Я сидел с тремя этими письмами — от наставника из Вятки, от дочери и сына из Петербурга, — и думал, что вот она, моя жизнь, разложенная по трём конвертам: прошлое (Долгушин, начало пути) и будущее (дети, продолжение), сошедшиеся на моём столе в один декабрьский день. Прошлое благодарило и напутствовало; будущее училось и считало дни до дома. А я сидел посередине, в настоящем, в своём доме, в своём городе, связующим звеном между тем, кто меня выучил, и теми, кого выучил я. Так и тянется человеческая цепь: тебя выучили — ты выучил — тебя помянут — ты помянешь. И быть звеном этой цепи, прочным, не порвавшимся звеном, — это, может быть, и есть всё, что от человека требуется.
* * *
Под вечер я сел к зелёной тетради — той самой, что вёл с прошлого июня, — и решил подвести итог.

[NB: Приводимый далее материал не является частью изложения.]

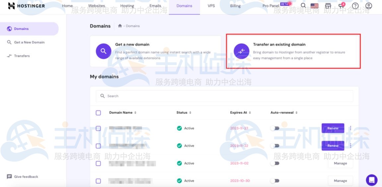Click the home icon in the breadcrumb

pos(119,26)
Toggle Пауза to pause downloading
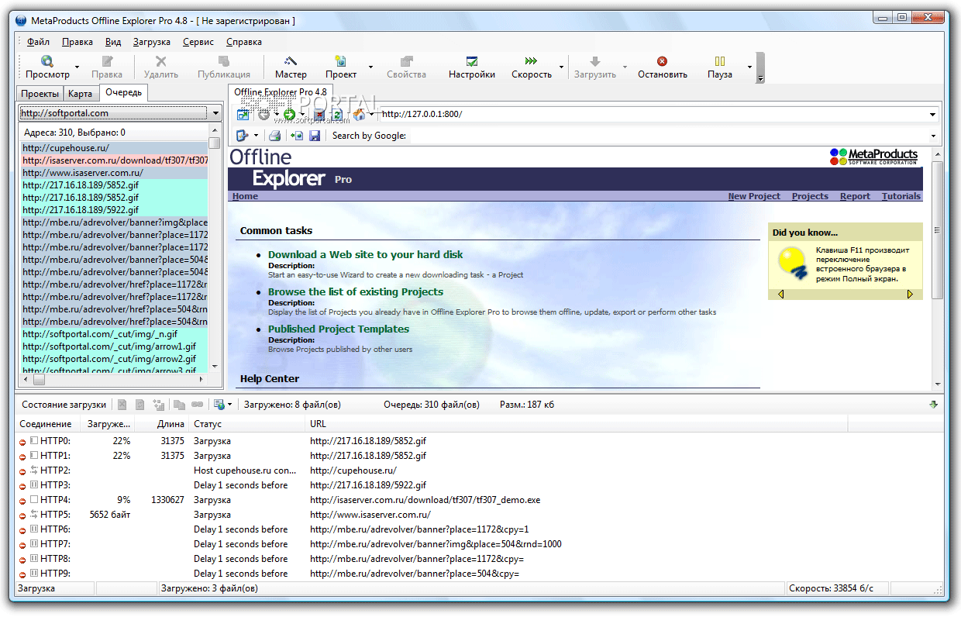Image resolution: width=961 pixels, height=617 pixels. coord(719,67)
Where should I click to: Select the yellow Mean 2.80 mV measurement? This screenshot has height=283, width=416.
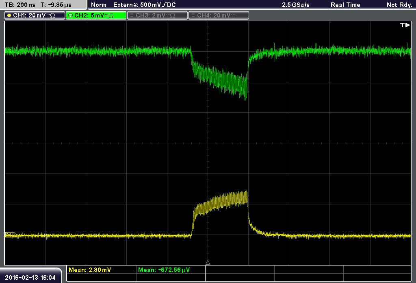pos(90,270)
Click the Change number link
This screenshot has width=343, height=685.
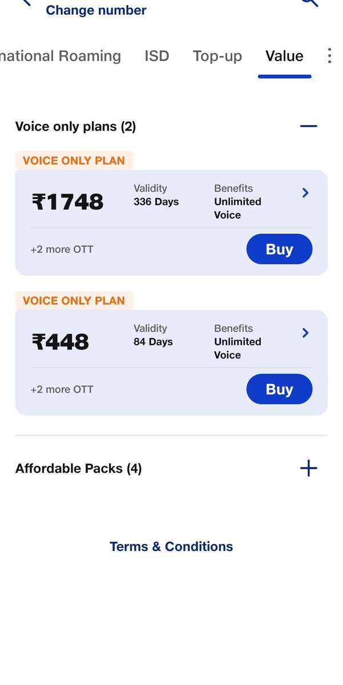coord(96,10)
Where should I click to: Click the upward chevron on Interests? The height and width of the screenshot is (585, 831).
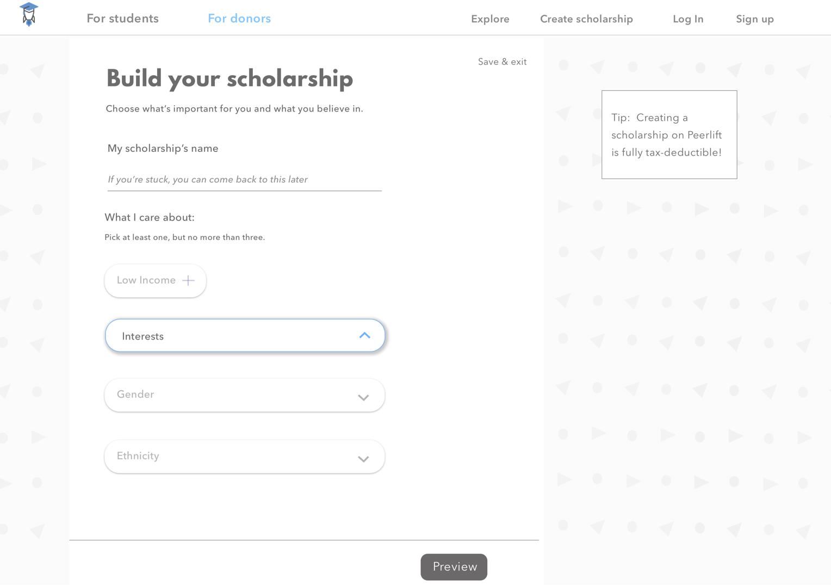tap(364, 335)
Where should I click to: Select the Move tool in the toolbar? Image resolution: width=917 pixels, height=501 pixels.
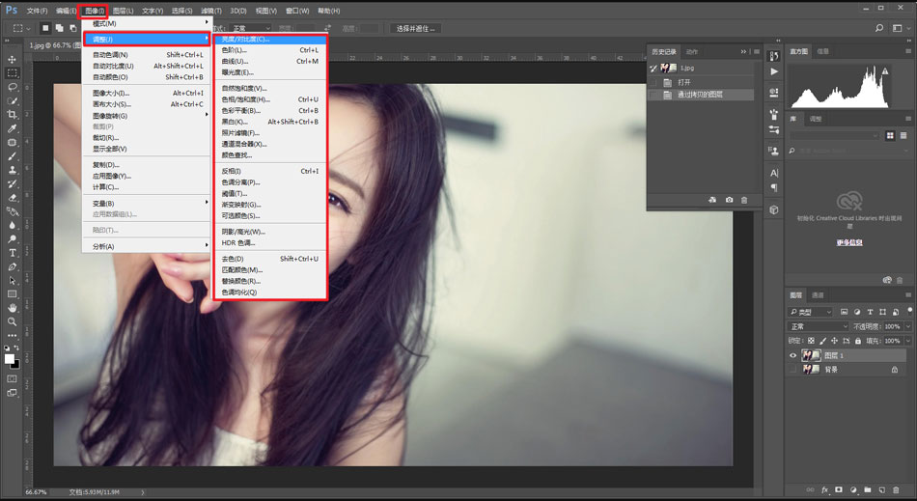(13, 60)
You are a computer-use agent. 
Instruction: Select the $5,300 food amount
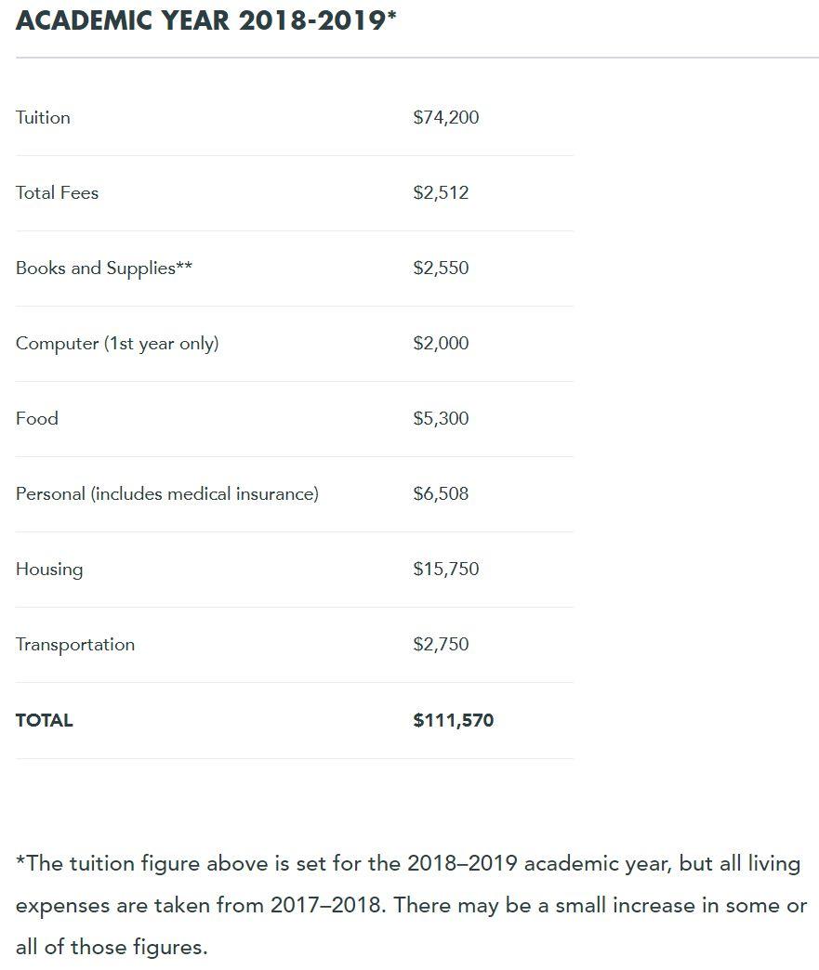click(x=441, y=419)
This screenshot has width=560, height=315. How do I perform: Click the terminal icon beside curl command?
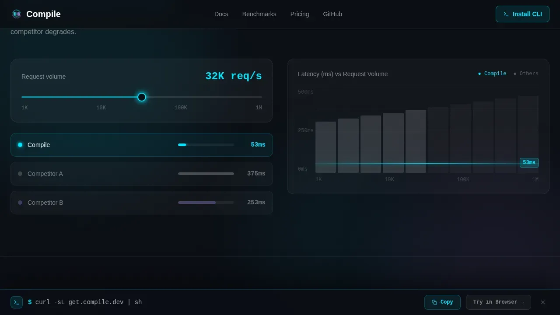tap(17, 302)
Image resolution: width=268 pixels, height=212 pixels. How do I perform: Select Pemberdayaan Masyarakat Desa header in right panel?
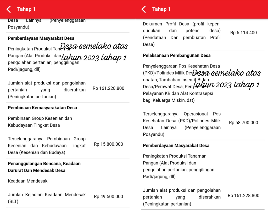pyautogui.click(x=176, y=146)
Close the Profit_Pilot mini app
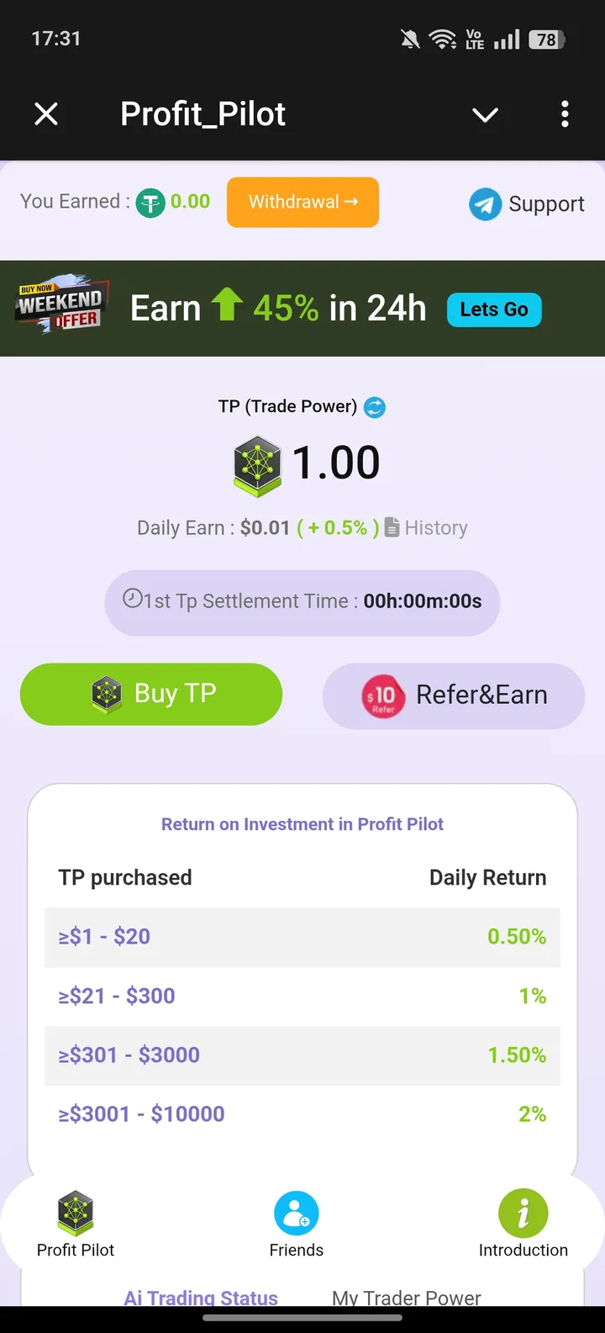 pyautogui.click(x=46, y=114)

Не годовой даже — двухлетний. Скоро, в марте, исполнится два года, как я в этом теле, в этом городе, в этой жизни. И декабрьским тихим вечером, при лампе, в опустевшем перед Рождеством доме, мне захотелось оглянуться на эти два года и сказать себе, что вышло, а что нет.
«Декабрь 1882, — написал я. — Подвожу итог двух лет. Враг похоронен. Дети выучены и запущены в жизнь. Дело стоит само. Город — мой, и я — его. Долгов нет — ни денежных, ни иных. Чего хотел в начале — добился: вытащил чужое запущенное хозяйство и чужую запущенную семью, сделал из захолустья работающий город, из чужого тела — себя. Можно бы и почить на лаврах».
Я перечитал и усмехнулся последней строчке. Почить на лаврах. Вот этого-то я и боялся пуще всего — той самой бронзы, того застоя, что подстерегает победителя. И, обмакнув перо, дописал:
«Но почить нельзя. Гордеев научил: кто перестаёт расти — гниёт, как он сгнил, накопив и остановившись. Расти надо до конца, до могилы, иначе застой. Город сделан — но город не кончается, он растёт вечно, ему всегда мало: мало школ, мало дорог, мало больниц».